Saved data entries
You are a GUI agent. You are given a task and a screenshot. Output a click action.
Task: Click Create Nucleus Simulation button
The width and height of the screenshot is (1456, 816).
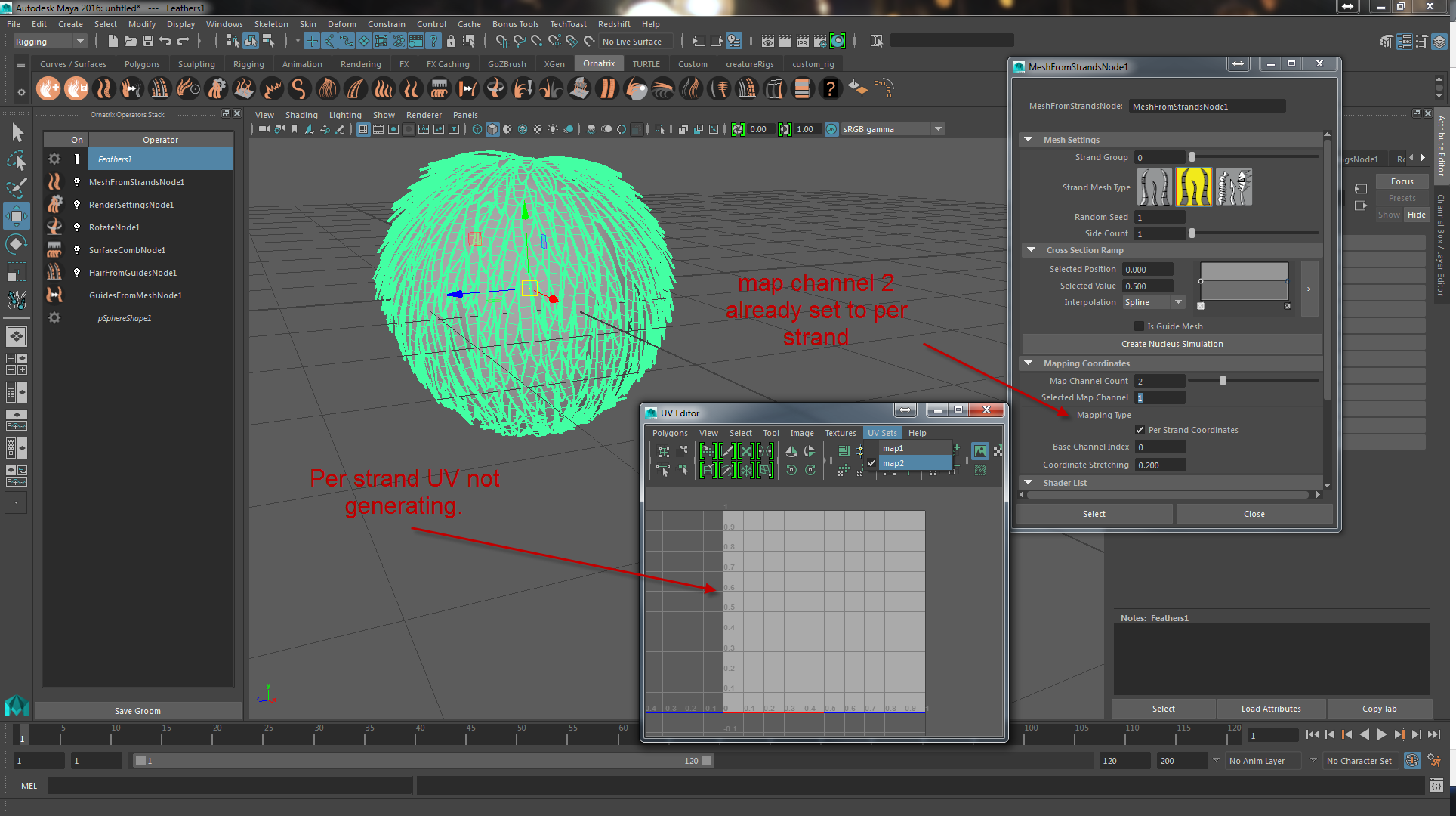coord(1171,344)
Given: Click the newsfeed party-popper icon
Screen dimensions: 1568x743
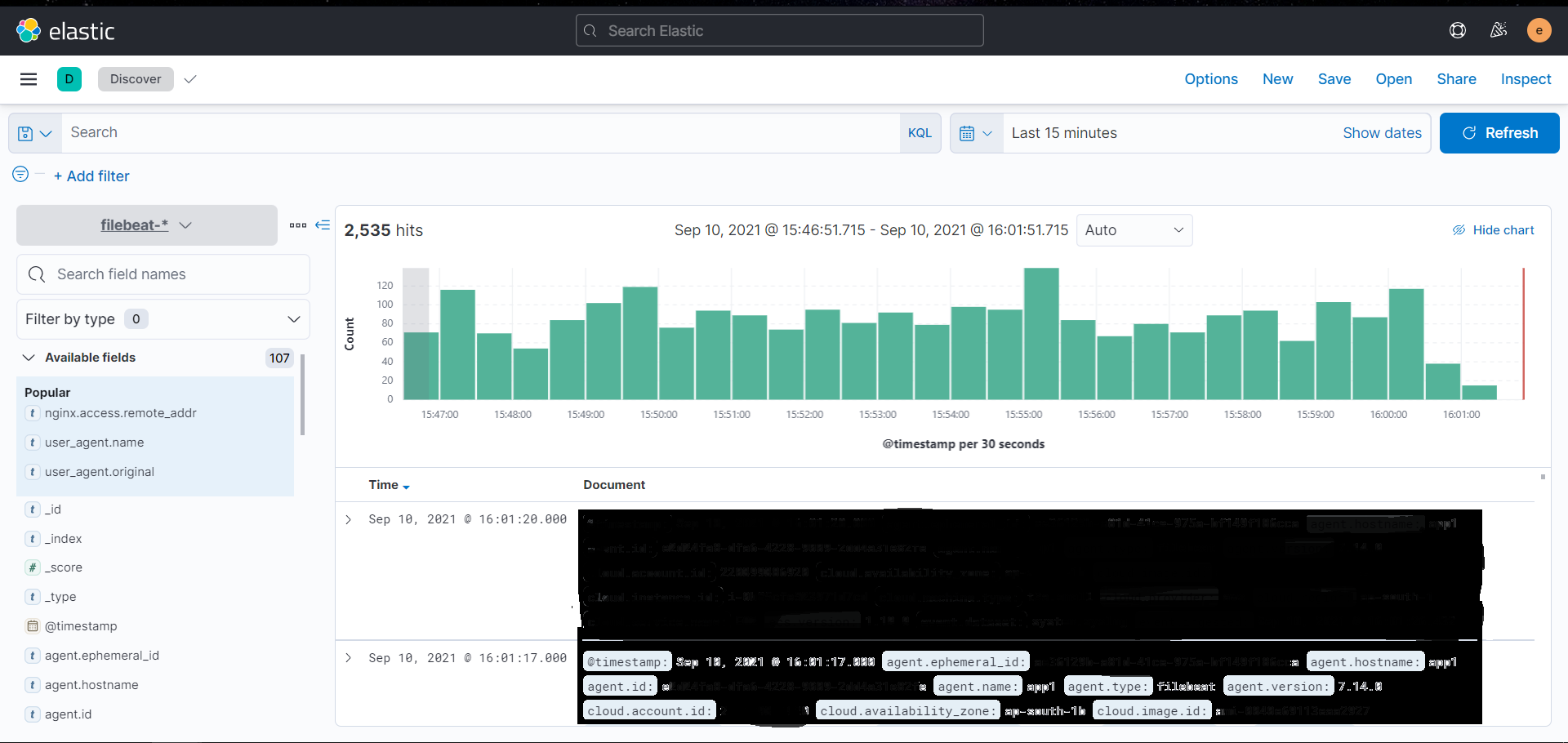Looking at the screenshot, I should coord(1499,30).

__THE PROBLEM__
An exact copy of every record above is required, with all pictures omitted.

__COMPLETED EXERCISE__
You are a GUI agent. You are given a task and a screenshot. Output a click action.
Task: Click Create Nucleus Simulation button
The width and height of the screenshot is (1456, 816).
coord(1171,344)
Given: Click the newsfeed party-popper icon
Screen dimensions: 1568x743
Looking at the screenshot, I should coord(1499,30).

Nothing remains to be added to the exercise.